» REQUIREMENT
Using the records below, give again exactly the lines from the line that contains "利用規約 (279, 2488)" through the line that contains "Rankings (310, 40)", both ends included, and only those.

━━ INPUT RECORDS

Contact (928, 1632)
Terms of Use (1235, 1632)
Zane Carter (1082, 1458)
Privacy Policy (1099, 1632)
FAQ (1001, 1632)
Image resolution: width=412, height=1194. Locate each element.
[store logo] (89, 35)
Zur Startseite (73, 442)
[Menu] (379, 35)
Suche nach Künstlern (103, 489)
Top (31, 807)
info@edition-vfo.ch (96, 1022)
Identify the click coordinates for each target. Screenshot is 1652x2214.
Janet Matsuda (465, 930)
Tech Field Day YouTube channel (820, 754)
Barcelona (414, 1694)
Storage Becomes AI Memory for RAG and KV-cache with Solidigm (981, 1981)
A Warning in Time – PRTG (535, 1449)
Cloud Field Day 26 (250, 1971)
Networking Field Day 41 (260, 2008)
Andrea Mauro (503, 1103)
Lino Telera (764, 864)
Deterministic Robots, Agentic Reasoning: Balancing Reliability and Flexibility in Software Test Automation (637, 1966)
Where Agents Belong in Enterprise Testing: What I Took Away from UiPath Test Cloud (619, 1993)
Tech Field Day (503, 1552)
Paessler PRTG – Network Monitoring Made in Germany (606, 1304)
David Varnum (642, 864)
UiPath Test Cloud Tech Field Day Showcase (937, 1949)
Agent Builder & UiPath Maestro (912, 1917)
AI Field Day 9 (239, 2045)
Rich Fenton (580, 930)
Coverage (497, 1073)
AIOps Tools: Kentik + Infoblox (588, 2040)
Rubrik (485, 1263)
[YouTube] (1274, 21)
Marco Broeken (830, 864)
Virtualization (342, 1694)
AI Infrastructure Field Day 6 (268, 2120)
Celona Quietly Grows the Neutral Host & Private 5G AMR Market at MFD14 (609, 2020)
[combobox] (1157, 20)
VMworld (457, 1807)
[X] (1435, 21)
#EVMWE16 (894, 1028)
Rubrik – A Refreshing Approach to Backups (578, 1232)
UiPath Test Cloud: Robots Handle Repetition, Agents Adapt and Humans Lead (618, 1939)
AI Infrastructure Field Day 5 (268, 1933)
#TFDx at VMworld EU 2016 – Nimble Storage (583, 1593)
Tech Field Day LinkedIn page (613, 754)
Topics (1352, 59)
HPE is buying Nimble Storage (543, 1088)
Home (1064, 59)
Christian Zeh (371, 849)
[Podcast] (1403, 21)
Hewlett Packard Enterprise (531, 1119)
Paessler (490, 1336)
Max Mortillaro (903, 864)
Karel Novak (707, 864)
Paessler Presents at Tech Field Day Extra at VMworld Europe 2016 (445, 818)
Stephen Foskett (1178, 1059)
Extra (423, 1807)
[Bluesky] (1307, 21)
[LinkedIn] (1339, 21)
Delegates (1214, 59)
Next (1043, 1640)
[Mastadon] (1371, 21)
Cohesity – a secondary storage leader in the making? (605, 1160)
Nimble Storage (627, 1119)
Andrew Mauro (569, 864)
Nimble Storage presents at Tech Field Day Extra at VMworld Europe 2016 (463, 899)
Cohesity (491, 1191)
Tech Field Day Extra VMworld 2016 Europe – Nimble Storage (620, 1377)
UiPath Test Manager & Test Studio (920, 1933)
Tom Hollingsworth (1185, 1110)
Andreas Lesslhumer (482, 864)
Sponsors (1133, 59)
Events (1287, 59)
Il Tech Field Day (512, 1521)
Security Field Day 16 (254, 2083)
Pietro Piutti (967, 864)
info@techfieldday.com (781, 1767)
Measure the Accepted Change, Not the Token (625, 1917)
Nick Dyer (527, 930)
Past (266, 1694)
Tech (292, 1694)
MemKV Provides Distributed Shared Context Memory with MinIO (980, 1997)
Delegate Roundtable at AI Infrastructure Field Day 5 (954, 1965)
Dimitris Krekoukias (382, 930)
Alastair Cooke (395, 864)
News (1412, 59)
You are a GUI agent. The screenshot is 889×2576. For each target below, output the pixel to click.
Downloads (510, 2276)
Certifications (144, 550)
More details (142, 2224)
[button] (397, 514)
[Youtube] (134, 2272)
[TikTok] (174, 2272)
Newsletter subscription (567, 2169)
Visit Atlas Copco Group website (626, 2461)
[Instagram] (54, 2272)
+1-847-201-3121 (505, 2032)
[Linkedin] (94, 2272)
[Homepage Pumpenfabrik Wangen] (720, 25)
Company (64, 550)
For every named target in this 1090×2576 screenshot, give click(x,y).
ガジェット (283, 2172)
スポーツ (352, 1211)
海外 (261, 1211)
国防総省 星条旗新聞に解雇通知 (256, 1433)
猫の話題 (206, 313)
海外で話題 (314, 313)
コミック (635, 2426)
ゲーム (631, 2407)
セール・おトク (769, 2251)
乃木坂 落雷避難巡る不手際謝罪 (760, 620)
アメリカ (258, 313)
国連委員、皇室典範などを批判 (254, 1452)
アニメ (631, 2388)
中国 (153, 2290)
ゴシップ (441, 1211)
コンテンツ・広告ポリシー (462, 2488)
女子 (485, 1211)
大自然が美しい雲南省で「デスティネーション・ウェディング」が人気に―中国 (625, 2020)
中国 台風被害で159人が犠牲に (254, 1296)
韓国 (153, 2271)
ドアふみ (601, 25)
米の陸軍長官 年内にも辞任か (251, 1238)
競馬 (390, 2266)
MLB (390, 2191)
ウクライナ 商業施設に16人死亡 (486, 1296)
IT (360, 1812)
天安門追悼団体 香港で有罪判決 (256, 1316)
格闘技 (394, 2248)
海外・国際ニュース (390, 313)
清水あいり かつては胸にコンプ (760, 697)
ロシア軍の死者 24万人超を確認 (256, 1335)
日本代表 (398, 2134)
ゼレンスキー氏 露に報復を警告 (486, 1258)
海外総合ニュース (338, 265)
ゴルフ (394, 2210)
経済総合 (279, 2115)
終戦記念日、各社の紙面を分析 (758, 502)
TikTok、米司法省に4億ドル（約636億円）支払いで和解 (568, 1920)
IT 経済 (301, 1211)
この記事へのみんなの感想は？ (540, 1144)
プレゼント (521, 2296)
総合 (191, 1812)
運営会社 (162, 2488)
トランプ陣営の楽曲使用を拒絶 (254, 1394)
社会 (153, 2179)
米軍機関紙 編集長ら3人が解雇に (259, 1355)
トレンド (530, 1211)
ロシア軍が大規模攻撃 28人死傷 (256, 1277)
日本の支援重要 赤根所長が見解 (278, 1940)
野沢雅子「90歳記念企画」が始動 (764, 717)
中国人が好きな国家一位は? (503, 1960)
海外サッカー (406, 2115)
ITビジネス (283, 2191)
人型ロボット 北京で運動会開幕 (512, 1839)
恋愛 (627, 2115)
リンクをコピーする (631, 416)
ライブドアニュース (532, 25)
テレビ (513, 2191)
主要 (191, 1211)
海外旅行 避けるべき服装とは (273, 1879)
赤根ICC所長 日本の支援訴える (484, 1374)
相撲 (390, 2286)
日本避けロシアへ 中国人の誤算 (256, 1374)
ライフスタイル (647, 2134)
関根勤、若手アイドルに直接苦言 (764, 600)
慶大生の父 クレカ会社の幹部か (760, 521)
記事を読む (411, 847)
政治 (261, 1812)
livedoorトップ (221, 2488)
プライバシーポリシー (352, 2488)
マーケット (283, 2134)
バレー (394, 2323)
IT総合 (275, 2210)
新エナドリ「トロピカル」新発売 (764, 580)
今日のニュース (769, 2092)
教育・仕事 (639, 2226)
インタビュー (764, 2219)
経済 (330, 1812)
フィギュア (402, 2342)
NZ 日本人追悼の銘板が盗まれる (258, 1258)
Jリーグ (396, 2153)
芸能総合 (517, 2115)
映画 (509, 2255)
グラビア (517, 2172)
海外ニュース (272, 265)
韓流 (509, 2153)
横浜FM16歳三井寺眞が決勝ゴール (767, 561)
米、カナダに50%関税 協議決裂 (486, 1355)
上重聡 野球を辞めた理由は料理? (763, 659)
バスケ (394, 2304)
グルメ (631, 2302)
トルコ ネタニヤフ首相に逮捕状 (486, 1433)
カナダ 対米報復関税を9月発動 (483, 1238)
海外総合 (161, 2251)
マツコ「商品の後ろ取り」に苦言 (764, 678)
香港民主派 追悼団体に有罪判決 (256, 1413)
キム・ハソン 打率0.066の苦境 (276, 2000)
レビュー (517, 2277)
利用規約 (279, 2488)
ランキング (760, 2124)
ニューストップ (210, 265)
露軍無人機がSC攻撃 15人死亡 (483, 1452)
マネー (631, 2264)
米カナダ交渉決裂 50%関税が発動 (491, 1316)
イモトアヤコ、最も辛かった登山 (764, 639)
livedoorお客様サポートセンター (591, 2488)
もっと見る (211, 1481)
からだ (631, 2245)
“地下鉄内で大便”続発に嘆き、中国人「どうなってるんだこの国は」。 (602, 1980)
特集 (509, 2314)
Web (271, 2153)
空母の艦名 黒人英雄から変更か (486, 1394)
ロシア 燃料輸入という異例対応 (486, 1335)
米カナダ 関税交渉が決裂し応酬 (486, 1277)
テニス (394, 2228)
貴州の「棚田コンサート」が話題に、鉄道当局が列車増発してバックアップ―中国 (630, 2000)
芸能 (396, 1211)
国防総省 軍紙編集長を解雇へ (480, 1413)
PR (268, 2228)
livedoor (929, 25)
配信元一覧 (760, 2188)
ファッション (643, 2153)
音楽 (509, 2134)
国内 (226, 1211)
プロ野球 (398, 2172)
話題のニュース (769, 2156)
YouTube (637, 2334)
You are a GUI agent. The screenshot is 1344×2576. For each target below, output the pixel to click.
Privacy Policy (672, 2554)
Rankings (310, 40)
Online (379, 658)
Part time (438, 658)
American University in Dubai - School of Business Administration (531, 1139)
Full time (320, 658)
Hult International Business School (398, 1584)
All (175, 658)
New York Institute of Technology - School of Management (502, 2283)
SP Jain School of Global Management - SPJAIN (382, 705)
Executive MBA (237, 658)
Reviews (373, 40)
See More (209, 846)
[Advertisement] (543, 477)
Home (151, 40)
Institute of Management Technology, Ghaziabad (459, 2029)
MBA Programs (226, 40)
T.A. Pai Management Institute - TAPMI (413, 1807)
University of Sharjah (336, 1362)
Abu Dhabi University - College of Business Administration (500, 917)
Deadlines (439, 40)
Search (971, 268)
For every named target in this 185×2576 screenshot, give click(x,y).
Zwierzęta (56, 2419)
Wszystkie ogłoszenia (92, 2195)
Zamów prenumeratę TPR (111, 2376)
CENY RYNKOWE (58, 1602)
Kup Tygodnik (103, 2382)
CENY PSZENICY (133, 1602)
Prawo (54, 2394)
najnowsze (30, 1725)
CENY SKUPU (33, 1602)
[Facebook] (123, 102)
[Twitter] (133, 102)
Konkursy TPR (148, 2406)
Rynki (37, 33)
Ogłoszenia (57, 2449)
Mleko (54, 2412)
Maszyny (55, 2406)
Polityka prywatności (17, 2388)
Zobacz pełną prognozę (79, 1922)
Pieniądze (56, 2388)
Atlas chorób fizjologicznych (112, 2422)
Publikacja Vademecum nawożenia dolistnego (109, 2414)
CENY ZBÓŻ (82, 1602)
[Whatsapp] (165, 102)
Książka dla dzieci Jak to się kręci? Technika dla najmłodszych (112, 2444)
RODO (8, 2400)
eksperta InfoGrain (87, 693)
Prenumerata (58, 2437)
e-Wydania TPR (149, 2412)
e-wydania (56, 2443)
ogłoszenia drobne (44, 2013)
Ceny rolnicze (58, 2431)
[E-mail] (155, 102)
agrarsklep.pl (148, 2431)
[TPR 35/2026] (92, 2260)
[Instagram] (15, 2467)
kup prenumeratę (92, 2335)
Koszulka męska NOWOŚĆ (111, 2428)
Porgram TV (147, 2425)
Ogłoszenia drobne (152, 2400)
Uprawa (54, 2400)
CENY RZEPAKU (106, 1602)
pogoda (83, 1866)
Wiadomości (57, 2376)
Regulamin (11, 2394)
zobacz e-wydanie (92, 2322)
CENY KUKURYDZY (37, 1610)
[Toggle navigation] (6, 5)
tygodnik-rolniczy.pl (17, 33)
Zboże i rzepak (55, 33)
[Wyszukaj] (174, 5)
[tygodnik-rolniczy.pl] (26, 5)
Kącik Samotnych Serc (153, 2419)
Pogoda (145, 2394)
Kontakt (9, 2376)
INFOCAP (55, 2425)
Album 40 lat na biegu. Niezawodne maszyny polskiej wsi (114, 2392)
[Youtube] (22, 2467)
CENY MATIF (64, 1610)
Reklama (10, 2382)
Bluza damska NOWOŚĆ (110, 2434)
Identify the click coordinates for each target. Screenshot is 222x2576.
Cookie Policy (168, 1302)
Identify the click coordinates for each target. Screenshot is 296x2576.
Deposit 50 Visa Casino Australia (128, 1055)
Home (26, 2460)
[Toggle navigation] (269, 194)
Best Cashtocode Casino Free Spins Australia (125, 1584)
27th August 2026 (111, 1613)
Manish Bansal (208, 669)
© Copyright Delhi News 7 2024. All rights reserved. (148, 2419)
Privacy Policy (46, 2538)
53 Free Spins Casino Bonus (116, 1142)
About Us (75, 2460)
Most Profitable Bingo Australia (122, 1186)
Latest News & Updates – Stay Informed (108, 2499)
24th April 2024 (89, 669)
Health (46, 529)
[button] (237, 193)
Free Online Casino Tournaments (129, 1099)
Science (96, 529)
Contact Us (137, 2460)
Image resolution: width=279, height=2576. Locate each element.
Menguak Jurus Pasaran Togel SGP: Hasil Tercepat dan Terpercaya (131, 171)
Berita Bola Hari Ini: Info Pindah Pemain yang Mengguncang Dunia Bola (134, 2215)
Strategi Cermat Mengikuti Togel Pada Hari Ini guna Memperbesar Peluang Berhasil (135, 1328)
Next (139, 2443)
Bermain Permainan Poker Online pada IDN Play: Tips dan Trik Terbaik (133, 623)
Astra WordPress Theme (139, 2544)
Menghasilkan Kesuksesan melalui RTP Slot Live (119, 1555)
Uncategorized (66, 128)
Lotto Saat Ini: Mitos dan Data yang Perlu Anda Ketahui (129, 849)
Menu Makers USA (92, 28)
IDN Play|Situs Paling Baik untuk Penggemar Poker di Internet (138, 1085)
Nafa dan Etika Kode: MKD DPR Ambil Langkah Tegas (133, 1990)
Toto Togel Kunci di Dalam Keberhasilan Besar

━━━━

» ANSWER TO THIS EXERCISE
利用規約 (279, 2488)
ランキング (760, 2124)
ニューストップ (210, 265)
露軍無人機がSC攻撃 15人死亡 (483, 1452)
マネー (631, 2264)
米カナダ交渉決裂 50%関税が発動 (491, 1316)
イモトアヤコ、最も辛かった登山 (764, 639)
livedoorお客様サポートセンター (591, 2488)
もっと見る (211, 1481)
からだ (631, 2245)
“地下鉄内で大便”続発に嘆き、中国人「どうなってるんだこの国は」。 (602, 1980)
特集 (509, 2314)
Web (271, 2153)
空母の艦名 黒人英雄から変更か (486, 1394)
ロシア 燃料輸入という異例対応 (486, 1335)
米カナダ 関税交渉が決裂し応酬 (486, 1277)
テニス (394, 2228)
貴州の「棚田コンサート」が話題に、鉄道当局が列車増発してバックアップ―中国 (630, 2000)
芸能 (396, 1211)
国防総省 軍紙編集長を解雇へ (480, 1413)
PR (268, 2228)
livedoor (929, 25)
配信元一覧 (760, 2188)
ファッション (643, 2153)
音楽 (509, 2134)
国内 (226, 1211)
プロ野球 (398, 2172)
話題のニュース (769, 2156)
YouTube (637, 2334)
You are a GUI agent. The screenshot is 1344×2576. For each target below, output the pixel to click.
Privacy Policy (672, 2554)
Rankings (310, 40)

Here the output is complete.